Agora, se uma publicação séria, com anos no mercado, publica uma notícia falsa, demorando para corrigi-la, acontece que, em poucos minutos, é repercutida noutros sites e, daí, nas redes sociais — tornando-se quase indesmentível (e fica “circulando” pelo Google, eventualmente sendo reutilizada para fins políticos e outros às vezes inconfessáveis). A chancela de um jornal, como “O Estado de S. Paulo”, com mais de 100 anos, é vital para que se acredite numa notícia. Sites e usuários de redes sociais, sentindo segurança, dados o amparo da história e a credibilidade, replicam as notícias, eventualmente acrescentando comentários pesados e, até, distorcidos.

Porém, diria um Orson Welles patropi, nem tudo é verdade. Na quinta-feira, 20, o “Estadão”, não mais dirigido pela família Mesquita, publicou uma “reportagem”, na qual a única fonte ouvida aparentemente era a Polícia Federal, sobre a Operação Plateias. A PF prendeu pessoas (ou levou-as para depor) que supostamente desviaram R$ 57 milhões do governo de Rondônia. O empresário Marcelo Reis Perillo, apontado como um dos envolvidos no esquema — o secular jornal paulistano não o ouviu —, foi citado como “irmão do governador de Goiás, Marconi Perillo (PSDB)”. Em seguida, devido à credibilidade do “Estadão”, ou do “Estadão Conteúdo”, a notícia saiu em vários sites, inclusive no portal da revista “Veja”, e foi replicada num pequeno site de Goiânia.

O que parecia uma grande notícia — um “crime” fica mais interessante e rende mais audiência-leitura quando os envolvidos têm ligações com figuras importantes da República — era, na verdade, uma “informação” falsa. Marcelo Reis Perillo não é irmão de Marconi Perillo. É parente distante. O avô dele é primo (em segundo grau) do avô do tucano-chefe. Não há ligação entre Marcelo e Marconi. Acionado imediatamente, o “Estadão” demorou pelo menos duas horas para fazer a correção e, neste tempo, a notícia espalhou-se por outros sites e redes sociais. Tanto que a revista “Veja” manteve a informação equivocada por mais tempo. O canal Globo News, amparado no texto do jornal paulista, também deu a notícia errada.

O que fazer? Ao acusador cabe o ônus da prova. Se é assim, depois de publicar uma reportagem com informação falha, o responsável, no caso o “Estadão”, deveria fazer o trabalho de “limpar” o nome do agredido da internet. Mas isto não acontece. É o indivíduo com a honra atacada que tem de trabalhar, telefonando e enviando e-mails, para retirar seu nome dos sites e do Google. “Limpar” o nome na internet, se não é impossível, é uma tarefa complicada, muito difícil.
::::::::
:: SOLICITAÇÃO POR ESCRITO ::
Transcreva sem alterações, do trecho fornecido, a parte que se inicia com as palavras que contêm "Porém, diria um" e se encerra com "site de Goiânia.". Não é necessário consultar os registros.

:: CONJUNTO DE REGISTROS ::
::::::::
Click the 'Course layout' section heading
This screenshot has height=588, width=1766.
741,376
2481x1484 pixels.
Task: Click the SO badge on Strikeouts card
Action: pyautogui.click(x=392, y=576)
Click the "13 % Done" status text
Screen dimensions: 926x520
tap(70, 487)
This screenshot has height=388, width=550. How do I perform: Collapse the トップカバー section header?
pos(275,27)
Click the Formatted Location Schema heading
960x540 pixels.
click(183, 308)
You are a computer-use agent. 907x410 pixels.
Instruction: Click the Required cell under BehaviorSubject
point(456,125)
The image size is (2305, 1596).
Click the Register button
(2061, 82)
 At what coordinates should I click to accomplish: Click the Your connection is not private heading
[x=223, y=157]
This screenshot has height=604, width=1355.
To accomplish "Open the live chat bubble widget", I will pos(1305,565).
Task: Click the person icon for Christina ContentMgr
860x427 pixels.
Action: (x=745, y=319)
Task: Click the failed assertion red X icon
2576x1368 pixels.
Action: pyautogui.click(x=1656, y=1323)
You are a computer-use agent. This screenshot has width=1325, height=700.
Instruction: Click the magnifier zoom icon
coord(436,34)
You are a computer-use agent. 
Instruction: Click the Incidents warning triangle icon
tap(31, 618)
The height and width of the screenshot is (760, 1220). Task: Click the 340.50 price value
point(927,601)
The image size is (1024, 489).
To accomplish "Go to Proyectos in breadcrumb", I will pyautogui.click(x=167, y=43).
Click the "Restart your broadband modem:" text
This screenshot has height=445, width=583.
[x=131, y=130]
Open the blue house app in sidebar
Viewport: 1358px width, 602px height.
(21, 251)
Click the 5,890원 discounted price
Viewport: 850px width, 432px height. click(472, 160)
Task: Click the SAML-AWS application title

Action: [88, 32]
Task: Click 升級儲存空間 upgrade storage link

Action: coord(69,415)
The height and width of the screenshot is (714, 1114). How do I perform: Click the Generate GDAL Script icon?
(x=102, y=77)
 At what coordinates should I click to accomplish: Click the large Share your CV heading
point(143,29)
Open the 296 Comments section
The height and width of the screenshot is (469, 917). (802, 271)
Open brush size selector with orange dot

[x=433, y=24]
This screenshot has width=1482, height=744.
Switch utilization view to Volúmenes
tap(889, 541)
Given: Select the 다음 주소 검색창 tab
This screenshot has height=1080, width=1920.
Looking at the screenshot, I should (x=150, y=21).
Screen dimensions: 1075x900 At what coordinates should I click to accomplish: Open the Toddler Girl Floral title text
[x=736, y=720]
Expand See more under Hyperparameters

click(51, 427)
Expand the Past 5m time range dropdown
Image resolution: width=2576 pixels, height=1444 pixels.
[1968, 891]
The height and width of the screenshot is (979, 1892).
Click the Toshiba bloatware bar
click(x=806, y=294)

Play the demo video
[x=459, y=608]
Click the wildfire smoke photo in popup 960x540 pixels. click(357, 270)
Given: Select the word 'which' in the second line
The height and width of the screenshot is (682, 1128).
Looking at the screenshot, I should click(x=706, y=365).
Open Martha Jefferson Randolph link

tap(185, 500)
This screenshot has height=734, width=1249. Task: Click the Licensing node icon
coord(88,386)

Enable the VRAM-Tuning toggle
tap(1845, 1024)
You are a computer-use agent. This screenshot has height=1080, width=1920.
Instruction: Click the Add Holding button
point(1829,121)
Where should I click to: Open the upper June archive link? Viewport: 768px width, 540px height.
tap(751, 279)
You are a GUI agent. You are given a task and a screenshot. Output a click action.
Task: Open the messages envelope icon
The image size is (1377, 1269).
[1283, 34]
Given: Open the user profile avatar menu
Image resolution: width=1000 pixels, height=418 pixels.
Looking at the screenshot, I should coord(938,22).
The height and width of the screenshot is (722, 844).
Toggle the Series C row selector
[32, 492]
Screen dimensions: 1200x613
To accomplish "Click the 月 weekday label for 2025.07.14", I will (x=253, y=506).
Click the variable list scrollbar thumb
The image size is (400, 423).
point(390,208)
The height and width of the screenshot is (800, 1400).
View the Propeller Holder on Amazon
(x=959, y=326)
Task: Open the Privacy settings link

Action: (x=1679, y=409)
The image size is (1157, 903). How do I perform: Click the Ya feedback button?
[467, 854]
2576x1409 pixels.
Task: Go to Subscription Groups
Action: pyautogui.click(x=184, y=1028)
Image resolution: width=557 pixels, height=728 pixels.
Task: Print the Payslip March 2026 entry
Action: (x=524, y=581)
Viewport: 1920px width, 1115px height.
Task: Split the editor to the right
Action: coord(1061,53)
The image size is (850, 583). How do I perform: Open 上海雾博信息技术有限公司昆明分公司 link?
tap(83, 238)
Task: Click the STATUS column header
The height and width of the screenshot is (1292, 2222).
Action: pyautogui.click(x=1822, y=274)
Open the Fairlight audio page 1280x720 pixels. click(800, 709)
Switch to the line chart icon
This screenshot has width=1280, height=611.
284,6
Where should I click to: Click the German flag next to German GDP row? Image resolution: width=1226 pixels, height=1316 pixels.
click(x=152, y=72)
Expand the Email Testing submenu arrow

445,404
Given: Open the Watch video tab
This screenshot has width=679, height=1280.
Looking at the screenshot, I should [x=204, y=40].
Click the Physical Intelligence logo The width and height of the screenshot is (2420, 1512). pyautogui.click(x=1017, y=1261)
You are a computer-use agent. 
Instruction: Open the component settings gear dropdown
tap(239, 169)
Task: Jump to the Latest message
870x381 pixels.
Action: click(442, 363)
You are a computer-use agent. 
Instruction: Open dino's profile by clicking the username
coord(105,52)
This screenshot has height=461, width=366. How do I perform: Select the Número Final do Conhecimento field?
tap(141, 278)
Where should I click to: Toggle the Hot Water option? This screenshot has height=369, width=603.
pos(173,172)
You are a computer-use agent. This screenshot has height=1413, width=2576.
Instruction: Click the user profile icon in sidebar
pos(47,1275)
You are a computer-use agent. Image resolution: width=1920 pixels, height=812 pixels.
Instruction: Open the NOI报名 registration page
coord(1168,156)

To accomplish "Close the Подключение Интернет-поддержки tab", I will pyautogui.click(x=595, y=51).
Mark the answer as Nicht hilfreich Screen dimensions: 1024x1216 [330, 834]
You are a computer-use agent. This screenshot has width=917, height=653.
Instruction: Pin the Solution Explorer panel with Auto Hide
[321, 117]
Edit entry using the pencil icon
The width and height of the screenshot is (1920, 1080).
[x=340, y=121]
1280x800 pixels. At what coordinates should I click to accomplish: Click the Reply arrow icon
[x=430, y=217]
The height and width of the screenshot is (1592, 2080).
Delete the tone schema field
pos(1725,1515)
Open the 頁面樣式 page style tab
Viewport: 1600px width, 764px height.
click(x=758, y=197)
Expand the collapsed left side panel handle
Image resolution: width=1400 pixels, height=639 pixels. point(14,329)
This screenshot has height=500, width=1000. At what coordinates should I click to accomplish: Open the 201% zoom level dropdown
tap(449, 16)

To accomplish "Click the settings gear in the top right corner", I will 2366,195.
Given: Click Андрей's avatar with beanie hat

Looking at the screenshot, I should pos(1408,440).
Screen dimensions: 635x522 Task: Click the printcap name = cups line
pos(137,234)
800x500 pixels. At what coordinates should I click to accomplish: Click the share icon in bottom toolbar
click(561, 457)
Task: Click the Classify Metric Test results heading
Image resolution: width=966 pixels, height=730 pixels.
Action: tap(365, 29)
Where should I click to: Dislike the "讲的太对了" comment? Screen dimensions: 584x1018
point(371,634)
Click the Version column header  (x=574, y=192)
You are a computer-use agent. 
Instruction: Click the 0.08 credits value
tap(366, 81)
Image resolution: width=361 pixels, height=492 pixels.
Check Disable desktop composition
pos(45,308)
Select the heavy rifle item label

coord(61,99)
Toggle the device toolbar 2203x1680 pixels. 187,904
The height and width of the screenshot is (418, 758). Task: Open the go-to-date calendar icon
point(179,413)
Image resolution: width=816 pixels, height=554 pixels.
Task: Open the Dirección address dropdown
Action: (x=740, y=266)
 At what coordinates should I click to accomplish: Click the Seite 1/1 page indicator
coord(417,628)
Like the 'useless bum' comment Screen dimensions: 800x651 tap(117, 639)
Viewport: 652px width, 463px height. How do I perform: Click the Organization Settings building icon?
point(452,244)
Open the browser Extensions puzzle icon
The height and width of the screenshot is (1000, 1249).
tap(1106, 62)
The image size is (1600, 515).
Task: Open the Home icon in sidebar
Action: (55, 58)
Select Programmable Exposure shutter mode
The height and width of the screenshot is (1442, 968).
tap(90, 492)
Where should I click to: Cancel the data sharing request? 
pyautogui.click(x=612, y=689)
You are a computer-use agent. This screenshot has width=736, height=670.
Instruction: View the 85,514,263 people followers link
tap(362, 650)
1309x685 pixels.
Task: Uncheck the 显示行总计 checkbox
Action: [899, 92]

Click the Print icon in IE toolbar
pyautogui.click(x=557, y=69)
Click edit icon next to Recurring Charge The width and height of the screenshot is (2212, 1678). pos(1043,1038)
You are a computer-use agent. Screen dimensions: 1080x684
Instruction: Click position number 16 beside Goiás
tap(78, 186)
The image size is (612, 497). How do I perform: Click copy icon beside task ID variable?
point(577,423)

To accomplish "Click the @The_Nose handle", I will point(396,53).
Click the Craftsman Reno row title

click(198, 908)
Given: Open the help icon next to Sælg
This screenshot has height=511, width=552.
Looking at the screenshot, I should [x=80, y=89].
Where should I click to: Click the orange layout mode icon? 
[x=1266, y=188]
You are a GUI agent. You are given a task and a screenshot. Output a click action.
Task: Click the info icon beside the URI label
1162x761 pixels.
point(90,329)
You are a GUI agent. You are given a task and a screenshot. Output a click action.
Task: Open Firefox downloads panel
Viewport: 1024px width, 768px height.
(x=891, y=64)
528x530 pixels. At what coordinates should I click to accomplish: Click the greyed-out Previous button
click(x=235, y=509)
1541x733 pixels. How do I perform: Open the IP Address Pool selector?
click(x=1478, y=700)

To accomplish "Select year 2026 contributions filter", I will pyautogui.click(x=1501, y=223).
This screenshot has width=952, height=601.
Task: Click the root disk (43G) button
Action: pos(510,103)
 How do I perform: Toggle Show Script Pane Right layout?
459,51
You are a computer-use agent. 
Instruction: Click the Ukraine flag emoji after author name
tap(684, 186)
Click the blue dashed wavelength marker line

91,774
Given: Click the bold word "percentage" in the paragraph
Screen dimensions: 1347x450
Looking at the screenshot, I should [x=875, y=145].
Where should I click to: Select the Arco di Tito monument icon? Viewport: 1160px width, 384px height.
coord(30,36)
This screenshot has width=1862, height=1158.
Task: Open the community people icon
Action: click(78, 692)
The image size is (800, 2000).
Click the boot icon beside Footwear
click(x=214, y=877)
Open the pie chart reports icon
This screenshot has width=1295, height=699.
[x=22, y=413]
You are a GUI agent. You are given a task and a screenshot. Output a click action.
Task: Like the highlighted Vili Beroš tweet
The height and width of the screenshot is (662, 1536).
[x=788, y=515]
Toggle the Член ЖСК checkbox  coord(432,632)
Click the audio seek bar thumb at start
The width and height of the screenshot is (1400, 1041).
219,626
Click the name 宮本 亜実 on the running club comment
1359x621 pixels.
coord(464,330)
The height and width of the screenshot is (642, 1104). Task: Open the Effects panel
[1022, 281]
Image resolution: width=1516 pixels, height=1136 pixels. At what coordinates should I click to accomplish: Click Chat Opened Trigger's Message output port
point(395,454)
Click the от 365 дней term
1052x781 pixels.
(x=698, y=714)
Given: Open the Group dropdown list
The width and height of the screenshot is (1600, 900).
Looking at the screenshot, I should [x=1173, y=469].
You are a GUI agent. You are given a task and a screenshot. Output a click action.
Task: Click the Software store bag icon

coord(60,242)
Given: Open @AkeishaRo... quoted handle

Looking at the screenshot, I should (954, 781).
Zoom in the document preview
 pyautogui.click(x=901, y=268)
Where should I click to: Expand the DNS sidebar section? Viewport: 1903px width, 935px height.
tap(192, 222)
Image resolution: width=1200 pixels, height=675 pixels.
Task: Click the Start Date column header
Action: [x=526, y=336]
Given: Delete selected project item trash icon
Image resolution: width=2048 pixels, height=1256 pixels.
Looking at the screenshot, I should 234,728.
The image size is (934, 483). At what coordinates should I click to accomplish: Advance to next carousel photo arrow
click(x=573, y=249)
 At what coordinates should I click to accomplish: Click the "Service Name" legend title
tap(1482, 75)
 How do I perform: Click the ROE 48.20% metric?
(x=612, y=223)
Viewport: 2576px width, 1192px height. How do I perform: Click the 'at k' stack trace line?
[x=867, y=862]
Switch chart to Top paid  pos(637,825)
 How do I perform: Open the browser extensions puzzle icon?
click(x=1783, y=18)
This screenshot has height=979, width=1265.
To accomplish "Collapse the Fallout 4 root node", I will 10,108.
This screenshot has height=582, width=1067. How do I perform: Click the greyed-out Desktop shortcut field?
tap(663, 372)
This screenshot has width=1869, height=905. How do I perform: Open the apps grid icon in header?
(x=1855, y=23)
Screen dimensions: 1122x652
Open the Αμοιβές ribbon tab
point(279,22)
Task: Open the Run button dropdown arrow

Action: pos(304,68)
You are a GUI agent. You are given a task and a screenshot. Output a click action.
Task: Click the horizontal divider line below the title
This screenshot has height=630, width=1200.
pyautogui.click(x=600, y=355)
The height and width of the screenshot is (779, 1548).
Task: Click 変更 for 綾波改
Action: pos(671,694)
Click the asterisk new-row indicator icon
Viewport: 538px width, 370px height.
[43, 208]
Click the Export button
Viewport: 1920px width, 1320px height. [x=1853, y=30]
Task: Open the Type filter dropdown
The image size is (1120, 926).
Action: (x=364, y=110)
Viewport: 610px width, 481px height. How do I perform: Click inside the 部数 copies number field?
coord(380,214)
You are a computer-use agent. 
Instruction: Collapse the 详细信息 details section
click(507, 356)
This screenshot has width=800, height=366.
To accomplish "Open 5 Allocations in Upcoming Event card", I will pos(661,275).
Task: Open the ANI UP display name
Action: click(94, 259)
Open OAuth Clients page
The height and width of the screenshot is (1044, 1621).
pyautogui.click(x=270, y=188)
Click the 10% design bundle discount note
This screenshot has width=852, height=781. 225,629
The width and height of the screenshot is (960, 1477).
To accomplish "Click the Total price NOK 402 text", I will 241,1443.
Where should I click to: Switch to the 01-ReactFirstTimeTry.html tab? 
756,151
::::::::
:: RESPOSTA A SEGUIR ::
Porém, diria um Orson Welles patropi, nem tudo é verdade. Na quinta-feira, 20, o “Estadão”, não mais dirigido pela família Mesquita, publicou uma “reportagem”, na qual a única fonte ouvida aparentemente era a Polícia Federal, sobre a Operação Plateias. A PF prendeu pessoas (ou levou-as para depor) que supostamente desviaram R$ 57 milhões do governo de Rondônia. O empresário Marcelo Reis Perillo, apontado como um dos envolvidos no esquema — o secular jornal paulistano não o ouviu —, foi citado como “irmão do governador de Goiás, Marconi Perillo (PSDB)”. Em seguida, devido à credibilidade do “Estadão”, ou do “Estadão Conteúdo”, a notícia saiu em vários sites, inclusive no portal da revista “Veja”, e foi replicada num pequeno site de Goiânia.